If you've read my Star Trek: Discovery season one review you might remember I ranted for a while like the entitled fanboy I am about how I wasn't happy with the Enterprise being redesigned, but this is a different situation because a: it's a shapeshifting spaceship, b: if they went back in time and found the old box it'd still look the same (see image above), and c: it's such a subtle change that it'd take a bigger nerd than me to care even if 'a' and 'b' weren't true. If they'd made it pink though you can bet I'd be complaining.
Another praiseworthy thing about this season is how they handled the introduction of the first female Doctor. It's the most successful male to female transformation of a science fiction icon since Holly in Red Dwarf, and I think we can thank Chris Chibnall for that. Steven Moffat's a great writer but I'm fairly sure he would've messed it up, as there's no way he could've resisted trying to be clever and making jokes, and he hadn't quite used them all up already in Curse of Fatal Death. Chibnall's approach was to throw in the occasional line of dialogue referencing it where appropriate but otherwise ignore the change entirely, and it worked I reckon. It took eight episodes before her sex actually became relevant to a story, giving her time to establish herself as being the Thirteenth Doctor instead of being the Doctor Who Has Women Problems Now Because She is a Women, without entirely ignoring the existence of sexism.
I admit, I had my issues with a female Doctor at first for purely nerdy canon reasons, but Steven Moffat's run addressed them all and honestly I was much more looking forward to Jodie Whittaker taking on the role than some of the other names that had been floating around. And she did a great job with what she was given I reckon, immediately bringing back a lot of the joy and warmth the Doctor had been slowly recovering during Capaldi's run. It's strange and interesting to see an incarnation of the Doctor who actually takes the time to care about how people feel, if a little awkward that it had to coincide with her being the first female Doctor. Well, maybe not so much actually when Graham's right there representing emotionally intelligent blokes.

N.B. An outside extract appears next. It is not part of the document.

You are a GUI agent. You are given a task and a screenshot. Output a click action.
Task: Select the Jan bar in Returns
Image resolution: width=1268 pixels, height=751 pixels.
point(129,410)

Plus I liked that the companions aren't anything special, except to each other (and the audience). They're a proper team of (almost) equals, but none of them are the most important person in time and space, or a puzzle that needs solving. They have good accents though. Plus I couldn't help but notice the Doctor had a black guy with a disability, a Muslim police officer of Pakistani descent, and a grandfather on her team, even if Yaz was more the traditional hot 20-something female companion than a cop, and Ryan's dyspraxia was just something he mentioned occasionally before being entirely unhindered by it. They also had the first blind actress to ever appear on the show as a guest star, who did an unsurprisingly convincing job of playing a blind woman.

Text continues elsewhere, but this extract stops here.